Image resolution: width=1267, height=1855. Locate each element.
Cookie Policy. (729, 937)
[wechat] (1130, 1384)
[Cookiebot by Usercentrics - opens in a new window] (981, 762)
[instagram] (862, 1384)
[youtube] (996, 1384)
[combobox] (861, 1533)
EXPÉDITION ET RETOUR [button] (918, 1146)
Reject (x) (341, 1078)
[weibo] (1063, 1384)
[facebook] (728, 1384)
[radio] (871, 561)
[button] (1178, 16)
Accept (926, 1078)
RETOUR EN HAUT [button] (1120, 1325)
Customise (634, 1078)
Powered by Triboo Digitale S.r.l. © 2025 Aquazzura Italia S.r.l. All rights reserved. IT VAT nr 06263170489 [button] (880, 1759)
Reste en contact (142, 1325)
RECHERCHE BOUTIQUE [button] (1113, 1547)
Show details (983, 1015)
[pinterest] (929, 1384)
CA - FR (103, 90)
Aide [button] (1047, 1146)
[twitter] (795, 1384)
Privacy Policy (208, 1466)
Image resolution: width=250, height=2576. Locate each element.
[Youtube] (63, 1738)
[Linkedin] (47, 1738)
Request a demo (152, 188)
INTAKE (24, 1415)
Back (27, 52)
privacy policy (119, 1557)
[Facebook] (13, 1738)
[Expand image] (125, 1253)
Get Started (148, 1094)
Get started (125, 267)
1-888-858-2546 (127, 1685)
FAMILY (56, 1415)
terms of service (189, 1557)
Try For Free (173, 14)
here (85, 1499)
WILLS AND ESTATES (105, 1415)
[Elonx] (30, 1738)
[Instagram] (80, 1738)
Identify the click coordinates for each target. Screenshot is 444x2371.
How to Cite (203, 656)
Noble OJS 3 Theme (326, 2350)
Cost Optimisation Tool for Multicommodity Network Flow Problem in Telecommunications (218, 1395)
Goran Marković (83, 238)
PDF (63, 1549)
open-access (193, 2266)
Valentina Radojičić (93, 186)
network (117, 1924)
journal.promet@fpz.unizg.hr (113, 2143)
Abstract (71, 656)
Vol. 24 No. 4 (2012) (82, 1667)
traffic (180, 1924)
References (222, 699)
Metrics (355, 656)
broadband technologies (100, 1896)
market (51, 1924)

(Goal of the exercise): Quote every line of the listing above word for word, from the first line to the last.

(Exercise answer):
Image resolution: width=1267, height=1855. Locate each element.
Cookie Policy. (729, 937)
[wechat] (1130, 1384)
[Cookiebot by Usercentrics - opens in a new window] (981, 762)
[instagram] (862, 1384)
[youtube] (996, 1384)
[combobox] (861, 1533)
EXPÉDITION ET RETOUR [button] (918, 1146)
Reject (x) (341, 1078)
[weibo] (1063, 1384)
[facebook] (728, 1384)
[radio] (871, 561)
[button] (1178, 16)
Accept (926, 1078)
RETOUR EN HAUT [button] (1120, 1325)
Customise (634, 1078)
Powered by Triboo Digitale S.r.l. © 2025 Aquazzura Italia S.r.l. All rights reserved. IT VAT nr 06263170489 [button] (880, 1759)
Reste en contact (142, 1325)
RECHERCHE BOUTIQUE [button] (1113, 1547)
Show details (983, 1015)
[pinterest] (929, 1384)
CA - FR (103, 90)
Aide [button] (1047, 1146)
[twitter] (795, 1384)
Privacy Policy (208, 1466)
Image resolution: width=250, height=2576. Locate each element.
[Youtube] (63, 1738)
[Linkedin] (47, 1738)
Request a demo (152, 188)
INTAKE (24, 1415)
Back (27, 52)
privacy policy (119, 1557)
[Facebook] (13, 1738)
[Expand image] (125, 1253)
Get Started (148, 1094)
Get started (125, 267)
1-888-858-2546 (127, 1685)
FAMILY (56, 1415)
terms of service (189, 1557)
Try For Free (173, 14)
here (85, 1499)
WILLS AND ESTATES (105, 1415)
[Elonx] (30, 1738)
[Instagram] (80, 1738)
Identify the click coordinates for each target. Screenshot is 444x2371.
How to Cite (203, 656)
Noble OJS 3 Theme (326, 2350)
Cost Optimisation Tool for Multicommodity Network Flow Problem in Telecommunications (218, 1395)
Goran Marković (83, 238)
PDF (63, 1549)
open-access (193, 2266)
Valentina Radojičić (93, 186)
network (117, 1924)
journal.promet@fpz.unizg.hr (113, 2143)
Abstract (71, 656)
Vol. 24 No. 4 (2012) (82, 1667)
traffic (180, 1924)
References (222, 699)
Metrics (355, 656)
broadband technologies (100, 1896)
market (51, 1924)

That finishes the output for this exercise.